Inspections de la carène

  •  (1) Les navires à vapeur et les navires non automoteurs doivent être inspectés dans une cale sèche ou une cale de construction, selon les prescriptions de l’annexe I; toutefois, lorsqu’un propriétaire ne peut observer ces prescriptions, le Bureau peut différer l’inspection de la carène, s’il estime que les circonstances l’y autorisent et, lorsqu’un délai est ainsi accordé dans le cas de navires assujettis à l’inspection quinquennale, l’inspection suivante de la carène devra être faite dans le délai prescrit à l’annexe I, à compter de la date originale à laquelle l’inspection précédente devait être faite.

  • (2) À l’inspection de la carène, le navire est placé sur des tins de hauteur suffisante et entouré d’échafaudages propres à faciliter l’inspection convenable de l’extérieur de la coque et de ses appendices.

  • (3) Dans le cas des petits navires de charge, l’inspection de la carène autrement que dans une cale sèche ou une cale de construction est autorisée lorsque l’inspecteur est convaincu qu’il peut ainsi déterminer convenablement l’état de l’extérieur de la coque et de ses appendices.

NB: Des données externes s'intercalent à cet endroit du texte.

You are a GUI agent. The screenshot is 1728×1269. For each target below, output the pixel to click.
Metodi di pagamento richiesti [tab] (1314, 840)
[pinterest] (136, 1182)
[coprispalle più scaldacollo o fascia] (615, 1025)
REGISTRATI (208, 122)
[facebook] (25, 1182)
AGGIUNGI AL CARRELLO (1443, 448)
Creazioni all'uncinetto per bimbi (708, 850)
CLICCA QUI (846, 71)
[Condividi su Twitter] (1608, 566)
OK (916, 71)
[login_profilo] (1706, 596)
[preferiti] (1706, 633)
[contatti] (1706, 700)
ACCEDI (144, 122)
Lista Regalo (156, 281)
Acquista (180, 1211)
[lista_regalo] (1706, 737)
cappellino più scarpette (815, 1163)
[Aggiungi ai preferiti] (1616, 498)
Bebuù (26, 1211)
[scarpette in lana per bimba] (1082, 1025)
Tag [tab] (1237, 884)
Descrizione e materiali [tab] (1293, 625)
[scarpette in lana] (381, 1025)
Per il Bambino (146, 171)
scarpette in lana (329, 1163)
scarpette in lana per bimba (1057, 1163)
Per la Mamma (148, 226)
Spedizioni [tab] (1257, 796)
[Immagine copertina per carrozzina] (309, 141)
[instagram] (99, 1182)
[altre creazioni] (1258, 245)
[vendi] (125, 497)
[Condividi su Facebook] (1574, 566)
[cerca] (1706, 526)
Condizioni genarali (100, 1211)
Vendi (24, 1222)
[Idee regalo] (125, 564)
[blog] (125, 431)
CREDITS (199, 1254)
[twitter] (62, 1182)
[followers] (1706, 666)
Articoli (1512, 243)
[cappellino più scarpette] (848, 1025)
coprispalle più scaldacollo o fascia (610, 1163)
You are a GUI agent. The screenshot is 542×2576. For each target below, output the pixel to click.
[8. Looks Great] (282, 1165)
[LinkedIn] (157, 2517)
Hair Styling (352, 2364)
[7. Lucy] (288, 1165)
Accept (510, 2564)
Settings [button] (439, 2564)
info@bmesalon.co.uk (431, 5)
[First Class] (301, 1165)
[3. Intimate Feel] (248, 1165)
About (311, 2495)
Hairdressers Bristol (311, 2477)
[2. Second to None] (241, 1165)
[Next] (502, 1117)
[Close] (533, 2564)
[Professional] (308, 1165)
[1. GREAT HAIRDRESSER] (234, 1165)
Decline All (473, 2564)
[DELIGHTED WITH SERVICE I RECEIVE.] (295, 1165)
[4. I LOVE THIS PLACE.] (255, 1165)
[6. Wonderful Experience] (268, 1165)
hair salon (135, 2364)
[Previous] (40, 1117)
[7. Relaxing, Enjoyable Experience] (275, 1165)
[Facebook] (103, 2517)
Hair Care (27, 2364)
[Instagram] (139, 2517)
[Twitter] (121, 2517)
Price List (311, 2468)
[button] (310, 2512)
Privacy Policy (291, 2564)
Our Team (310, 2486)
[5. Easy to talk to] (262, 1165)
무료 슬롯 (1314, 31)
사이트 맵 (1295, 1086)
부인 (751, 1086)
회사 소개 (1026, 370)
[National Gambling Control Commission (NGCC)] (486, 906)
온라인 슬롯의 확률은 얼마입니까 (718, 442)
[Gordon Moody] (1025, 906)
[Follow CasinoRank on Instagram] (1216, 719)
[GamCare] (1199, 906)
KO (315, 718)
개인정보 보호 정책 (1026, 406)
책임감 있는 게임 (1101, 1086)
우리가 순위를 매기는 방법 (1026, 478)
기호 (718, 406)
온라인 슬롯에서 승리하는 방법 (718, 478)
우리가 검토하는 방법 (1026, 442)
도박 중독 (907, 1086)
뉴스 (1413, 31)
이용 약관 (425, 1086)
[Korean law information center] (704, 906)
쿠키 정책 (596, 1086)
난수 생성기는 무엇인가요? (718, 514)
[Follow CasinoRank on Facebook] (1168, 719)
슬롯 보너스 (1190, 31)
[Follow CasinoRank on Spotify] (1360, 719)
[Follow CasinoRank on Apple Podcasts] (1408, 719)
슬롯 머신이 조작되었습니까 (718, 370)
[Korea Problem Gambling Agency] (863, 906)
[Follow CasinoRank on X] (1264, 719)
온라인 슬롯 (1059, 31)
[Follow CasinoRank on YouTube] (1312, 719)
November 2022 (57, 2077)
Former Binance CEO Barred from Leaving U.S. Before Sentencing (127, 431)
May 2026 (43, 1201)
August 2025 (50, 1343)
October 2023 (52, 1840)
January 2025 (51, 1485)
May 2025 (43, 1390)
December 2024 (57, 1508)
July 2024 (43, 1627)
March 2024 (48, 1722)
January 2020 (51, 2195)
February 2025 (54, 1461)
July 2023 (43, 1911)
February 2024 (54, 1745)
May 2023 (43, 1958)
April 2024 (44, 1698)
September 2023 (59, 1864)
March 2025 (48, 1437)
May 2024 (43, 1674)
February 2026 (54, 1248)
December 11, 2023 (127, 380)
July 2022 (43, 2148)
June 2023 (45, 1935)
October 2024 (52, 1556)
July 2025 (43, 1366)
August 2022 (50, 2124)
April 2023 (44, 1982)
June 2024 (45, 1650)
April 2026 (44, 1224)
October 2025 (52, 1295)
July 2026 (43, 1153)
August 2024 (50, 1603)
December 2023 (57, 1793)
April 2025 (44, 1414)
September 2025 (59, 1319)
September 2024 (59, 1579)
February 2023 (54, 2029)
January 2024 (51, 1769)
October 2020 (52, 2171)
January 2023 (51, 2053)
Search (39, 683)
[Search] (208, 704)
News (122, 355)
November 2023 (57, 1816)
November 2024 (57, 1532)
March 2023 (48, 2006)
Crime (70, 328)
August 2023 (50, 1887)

Délivrance et prolongation des certificats ou des brevets à court terme

  •  (1) Par dérogation aux articles 18, 19 et 21, s’il estime, à la suite de l’inspection qu’il lui est possible de faire alors que le navire est à flot, sans ouvrir tous les compartiments, que la coque et l’armement sont en bon état de navigabilité, l’inspecteur peut

    • a) dans le cas d’un navire à passagers qui n’est pas un navire ressortissant à la Convention de sécurité, délivrer ou prolonger un certificat ou un brevet d’inspection à court terme pour une période d’au plus un mois après la date fixée pour l’inspection périodique; et

    • b) dans le cas d’un navire non à passagers, délivrer ou prolonger un certificat ou un brevet d’inspection à court terme pour une période d’au plus

      • (i) deux mois après la date fixée pour l’inspection périodique, ou

      • (ii) cinq mois après la date fixée pour l’inspection périodique, s’il est autorisé à le faire par le surveillant divisionnaire.

  • (2) Un certificat ou un brevet d’inspection à court terme délivré ou prolongé pour la période maximale autorisée en vertu du présent article ne sera pas renouvelé ni prolongé de nouveau à moins que

    • a) l’inspection périodique n’ait été faite; ou

    • b) que le Bureau n’ait accordé la permission.

  • 1987, ch. 7, art. 84(F).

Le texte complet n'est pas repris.